- _What to produce_
Look below for the line that contains "The image size is (1359, 842).", then copy it and each following line exactly, through and including the line that contains "Task: Click the zoom in magnifier icon".

- _Excerpted records_
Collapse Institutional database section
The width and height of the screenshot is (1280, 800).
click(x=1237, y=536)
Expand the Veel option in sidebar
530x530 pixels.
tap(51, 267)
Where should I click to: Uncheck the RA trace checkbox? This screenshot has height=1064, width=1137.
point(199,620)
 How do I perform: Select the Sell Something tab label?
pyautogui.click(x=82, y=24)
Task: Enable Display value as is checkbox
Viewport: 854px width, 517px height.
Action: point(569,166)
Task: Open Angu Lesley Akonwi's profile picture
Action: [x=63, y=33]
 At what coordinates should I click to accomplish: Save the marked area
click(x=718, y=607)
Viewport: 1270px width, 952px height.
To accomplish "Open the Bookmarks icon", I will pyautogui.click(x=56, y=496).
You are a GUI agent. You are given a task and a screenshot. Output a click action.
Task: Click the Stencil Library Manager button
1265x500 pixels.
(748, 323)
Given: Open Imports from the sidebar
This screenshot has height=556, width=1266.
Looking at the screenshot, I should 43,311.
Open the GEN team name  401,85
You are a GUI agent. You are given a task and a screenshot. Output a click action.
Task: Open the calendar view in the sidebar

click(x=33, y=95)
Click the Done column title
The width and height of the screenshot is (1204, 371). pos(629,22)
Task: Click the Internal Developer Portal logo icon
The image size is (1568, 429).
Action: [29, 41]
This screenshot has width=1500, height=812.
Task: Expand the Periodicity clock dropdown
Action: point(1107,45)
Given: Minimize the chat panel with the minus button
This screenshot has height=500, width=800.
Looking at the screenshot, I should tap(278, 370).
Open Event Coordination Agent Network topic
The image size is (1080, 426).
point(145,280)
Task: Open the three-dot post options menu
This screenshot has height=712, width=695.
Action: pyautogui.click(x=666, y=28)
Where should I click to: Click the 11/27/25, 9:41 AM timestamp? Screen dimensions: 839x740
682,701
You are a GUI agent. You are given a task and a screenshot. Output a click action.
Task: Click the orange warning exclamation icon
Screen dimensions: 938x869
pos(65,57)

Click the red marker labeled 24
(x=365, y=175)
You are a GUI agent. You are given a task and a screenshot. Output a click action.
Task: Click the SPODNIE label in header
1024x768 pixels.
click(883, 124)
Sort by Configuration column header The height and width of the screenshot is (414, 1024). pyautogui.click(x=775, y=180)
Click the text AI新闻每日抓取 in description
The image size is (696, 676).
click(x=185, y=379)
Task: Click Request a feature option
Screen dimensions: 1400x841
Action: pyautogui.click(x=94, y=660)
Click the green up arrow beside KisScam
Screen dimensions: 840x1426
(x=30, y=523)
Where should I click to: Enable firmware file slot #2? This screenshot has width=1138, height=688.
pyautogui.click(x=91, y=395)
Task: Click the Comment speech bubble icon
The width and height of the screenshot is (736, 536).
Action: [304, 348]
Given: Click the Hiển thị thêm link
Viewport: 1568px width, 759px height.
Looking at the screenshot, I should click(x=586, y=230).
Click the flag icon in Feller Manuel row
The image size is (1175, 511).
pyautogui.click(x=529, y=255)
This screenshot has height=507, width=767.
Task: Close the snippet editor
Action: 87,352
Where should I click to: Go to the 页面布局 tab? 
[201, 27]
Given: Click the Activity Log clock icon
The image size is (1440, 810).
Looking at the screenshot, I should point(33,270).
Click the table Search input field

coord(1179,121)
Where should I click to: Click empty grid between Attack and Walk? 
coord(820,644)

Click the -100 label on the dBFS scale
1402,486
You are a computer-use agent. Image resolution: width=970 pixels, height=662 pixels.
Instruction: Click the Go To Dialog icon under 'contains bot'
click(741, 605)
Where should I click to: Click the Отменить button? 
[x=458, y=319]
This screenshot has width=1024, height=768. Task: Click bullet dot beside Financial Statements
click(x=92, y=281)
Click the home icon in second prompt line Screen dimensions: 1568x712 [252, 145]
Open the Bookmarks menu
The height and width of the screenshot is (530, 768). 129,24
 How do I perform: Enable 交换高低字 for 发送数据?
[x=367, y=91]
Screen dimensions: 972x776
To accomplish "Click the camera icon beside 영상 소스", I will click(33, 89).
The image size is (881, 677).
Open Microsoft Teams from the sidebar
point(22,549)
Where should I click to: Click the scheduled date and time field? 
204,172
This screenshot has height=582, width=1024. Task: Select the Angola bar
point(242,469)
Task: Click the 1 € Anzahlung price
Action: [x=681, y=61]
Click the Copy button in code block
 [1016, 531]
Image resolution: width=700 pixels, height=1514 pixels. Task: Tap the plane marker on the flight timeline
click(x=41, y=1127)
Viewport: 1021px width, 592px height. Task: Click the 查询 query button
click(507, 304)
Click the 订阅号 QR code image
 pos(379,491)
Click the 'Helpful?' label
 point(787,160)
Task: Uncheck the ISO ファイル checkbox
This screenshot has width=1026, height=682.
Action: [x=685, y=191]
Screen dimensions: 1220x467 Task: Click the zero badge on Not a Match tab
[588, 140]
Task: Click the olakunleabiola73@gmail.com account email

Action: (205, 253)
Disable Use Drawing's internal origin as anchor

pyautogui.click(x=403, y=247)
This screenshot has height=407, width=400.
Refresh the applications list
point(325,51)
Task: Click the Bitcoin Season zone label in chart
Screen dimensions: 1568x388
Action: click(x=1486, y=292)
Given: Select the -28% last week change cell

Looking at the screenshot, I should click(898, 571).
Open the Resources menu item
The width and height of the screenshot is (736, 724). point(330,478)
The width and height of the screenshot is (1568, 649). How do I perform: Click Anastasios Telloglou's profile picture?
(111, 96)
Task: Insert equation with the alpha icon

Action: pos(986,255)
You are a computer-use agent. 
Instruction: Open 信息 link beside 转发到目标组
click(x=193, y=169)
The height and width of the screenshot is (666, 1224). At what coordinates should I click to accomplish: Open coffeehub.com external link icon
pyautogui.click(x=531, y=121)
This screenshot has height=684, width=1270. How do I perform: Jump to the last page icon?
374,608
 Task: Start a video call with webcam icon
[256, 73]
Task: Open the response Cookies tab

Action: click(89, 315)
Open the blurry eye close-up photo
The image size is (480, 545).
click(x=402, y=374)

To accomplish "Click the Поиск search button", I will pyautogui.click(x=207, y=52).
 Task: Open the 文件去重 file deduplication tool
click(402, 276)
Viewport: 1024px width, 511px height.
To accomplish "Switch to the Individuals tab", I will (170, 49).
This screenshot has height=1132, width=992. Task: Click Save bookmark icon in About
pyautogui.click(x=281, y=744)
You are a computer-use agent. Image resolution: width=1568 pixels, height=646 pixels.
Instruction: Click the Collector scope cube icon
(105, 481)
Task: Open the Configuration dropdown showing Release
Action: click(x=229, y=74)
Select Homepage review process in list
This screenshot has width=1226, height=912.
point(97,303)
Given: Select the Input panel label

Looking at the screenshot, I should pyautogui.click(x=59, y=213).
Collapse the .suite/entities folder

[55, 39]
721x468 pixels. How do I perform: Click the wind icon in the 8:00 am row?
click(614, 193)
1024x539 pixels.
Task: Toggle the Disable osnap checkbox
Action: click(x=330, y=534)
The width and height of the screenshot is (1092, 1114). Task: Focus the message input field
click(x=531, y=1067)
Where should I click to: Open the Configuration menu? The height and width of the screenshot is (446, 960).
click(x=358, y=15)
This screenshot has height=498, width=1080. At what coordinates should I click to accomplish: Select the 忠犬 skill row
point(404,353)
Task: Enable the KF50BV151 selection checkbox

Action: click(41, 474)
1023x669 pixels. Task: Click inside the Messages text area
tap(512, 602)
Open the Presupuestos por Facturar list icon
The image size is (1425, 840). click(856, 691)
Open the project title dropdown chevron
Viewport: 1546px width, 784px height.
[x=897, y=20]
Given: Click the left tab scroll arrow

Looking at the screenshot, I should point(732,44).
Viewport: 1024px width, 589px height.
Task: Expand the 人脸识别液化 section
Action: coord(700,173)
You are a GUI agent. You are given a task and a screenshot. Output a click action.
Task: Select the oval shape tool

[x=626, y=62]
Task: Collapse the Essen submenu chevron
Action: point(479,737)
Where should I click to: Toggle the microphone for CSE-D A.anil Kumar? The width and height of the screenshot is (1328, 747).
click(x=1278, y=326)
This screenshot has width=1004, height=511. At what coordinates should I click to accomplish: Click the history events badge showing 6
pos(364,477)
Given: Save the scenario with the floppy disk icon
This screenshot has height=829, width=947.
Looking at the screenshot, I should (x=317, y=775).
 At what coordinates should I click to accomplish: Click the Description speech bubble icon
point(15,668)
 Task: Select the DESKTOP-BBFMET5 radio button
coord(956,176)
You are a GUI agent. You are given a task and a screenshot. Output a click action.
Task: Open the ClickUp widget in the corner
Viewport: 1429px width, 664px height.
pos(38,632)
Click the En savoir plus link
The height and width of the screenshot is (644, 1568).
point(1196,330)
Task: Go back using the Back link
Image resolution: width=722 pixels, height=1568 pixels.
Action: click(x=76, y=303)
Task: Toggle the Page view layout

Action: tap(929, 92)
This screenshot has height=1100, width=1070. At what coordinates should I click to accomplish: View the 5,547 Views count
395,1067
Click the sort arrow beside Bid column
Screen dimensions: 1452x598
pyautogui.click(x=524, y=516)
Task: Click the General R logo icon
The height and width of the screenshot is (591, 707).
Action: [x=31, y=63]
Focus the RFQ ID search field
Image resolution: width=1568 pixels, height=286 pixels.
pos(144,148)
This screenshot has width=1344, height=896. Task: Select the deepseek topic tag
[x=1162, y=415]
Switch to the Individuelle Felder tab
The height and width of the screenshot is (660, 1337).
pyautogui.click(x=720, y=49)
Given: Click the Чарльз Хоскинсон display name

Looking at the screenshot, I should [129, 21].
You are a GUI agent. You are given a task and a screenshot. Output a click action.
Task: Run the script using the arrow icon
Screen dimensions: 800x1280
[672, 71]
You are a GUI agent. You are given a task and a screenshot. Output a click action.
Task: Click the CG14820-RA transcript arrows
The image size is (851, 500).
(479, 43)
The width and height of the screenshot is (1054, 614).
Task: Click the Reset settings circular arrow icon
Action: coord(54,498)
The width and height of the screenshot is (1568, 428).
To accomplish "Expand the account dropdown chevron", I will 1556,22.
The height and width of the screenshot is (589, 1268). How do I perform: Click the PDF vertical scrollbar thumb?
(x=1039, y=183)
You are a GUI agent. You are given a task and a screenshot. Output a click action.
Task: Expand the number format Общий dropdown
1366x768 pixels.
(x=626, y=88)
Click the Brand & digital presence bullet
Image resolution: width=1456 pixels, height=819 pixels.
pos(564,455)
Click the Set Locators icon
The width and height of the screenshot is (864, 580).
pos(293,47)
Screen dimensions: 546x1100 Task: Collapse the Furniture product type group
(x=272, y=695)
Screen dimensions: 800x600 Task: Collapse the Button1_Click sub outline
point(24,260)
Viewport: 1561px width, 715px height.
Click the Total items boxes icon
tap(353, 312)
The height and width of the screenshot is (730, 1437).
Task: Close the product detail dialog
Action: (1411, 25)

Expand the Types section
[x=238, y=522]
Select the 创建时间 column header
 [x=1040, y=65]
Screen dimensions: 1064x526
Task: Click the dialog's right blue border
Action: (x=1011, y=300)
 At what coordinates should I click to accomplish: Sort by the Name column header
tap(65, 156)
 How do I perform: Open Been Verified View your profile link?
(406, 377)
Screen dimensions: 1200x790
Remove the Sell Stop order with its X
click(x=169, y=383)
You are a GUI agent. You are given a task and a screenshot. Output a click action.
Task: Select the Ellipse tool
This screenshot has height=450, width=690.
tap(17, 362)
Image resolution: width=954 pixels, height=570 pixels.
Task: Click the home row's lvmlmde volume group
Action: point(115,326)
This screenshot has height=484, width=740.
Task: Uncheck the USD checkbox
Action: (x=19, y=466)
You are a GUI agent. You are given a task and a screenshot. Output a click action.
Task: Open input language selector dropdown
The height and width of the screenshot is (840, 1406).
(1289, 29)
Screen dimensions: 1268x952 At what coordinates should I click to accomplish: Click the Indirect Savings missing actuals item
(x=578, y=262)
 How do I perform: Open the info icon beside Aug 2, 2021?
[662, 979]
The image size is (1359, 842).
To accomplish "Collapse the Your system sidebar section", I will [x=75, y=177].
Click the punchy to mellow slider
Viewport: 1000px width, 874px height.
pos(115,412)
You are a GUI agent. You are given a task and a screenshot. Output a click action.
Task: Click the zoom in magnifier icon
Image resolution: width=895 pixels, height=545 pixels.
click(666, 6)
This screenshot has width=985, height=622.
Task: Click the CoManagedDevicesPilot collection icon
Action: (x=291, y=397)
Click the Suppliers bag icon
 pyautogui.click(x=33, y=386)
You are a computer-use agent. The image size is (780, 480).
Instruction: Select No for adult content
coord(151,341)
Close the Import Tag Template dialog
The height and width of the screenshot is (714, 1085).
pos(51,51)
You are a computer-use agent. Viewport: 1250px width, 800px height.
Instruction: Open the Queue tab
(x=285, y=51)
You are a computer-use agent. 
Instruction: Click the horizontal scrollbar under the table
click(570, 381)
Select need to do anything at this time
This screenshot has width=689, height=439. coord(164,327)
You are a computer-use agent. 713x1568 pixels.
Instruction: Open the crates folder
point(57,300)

- _Answer section_
The image size is (1359, 842).
To accomplish "Collapse the Your system sidebar section", I will [x=75, y=177].
Click the punchy to mellow slider
Viewport: 1000px width, 874px height.
pos(115,412)
You are a GUI agent. You are given a task and a screenshot. Output a click action.
Task: Click the zoom in magnifier icon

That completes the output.